Q: What procedure do you recommend for cleaning the inside of an electronic air cleaner? I've seen all sorts of recommendations, and a lot of them seem contradictory.

— James, Parsippany, NJ

A: Richard Trethewey replies: You can't go wrong by following the cleaning instructions spelled out in the owner's manual for your system. If you no longer have the manual, check the manufacturer's Web site for cleaning instructions or call them to get a replacement manual. Generally, though, you'll see variations on one or more of the following methods.

Option 1: Remove the air cleaner's "cells" — they contain the electrostatic plates that collect airborne dirt — and run them through your dishwasher, if they fit. Just don't use the heated-dry cycle, which can bake contaminants on the plates.

Option 2: Soak the cells in a large tub of hot, soapy water and rinse them with hot water; then soak them and rinse them again.

Option 3: Take your dirty cells to a do-it-yourself car wash with hand sprayers.
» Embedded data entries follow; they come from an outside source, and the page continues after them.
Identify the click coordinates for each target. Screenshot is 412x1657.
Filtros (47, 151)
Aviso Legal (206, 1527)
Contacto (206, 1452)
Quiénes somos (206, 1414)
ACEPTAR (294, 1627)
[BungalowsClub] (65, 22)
There you can clean the cells just like you'd clean your car: soapy spray first, then a thorough rinsing. Just be sure to keep the wand at least two feet from the cells so you don't damage anything with the high-pressure spray.

Whichever option you choose, you'll also have to wipe off both sides of each collector plate using a damp rag when you're done. But if the best you can manage is to blast the cells with a garden hose now and then, that'll have to do. Even a little cleaning is better than no cleaning at all. And if anyone out there has discovered an easier washing method, let me know!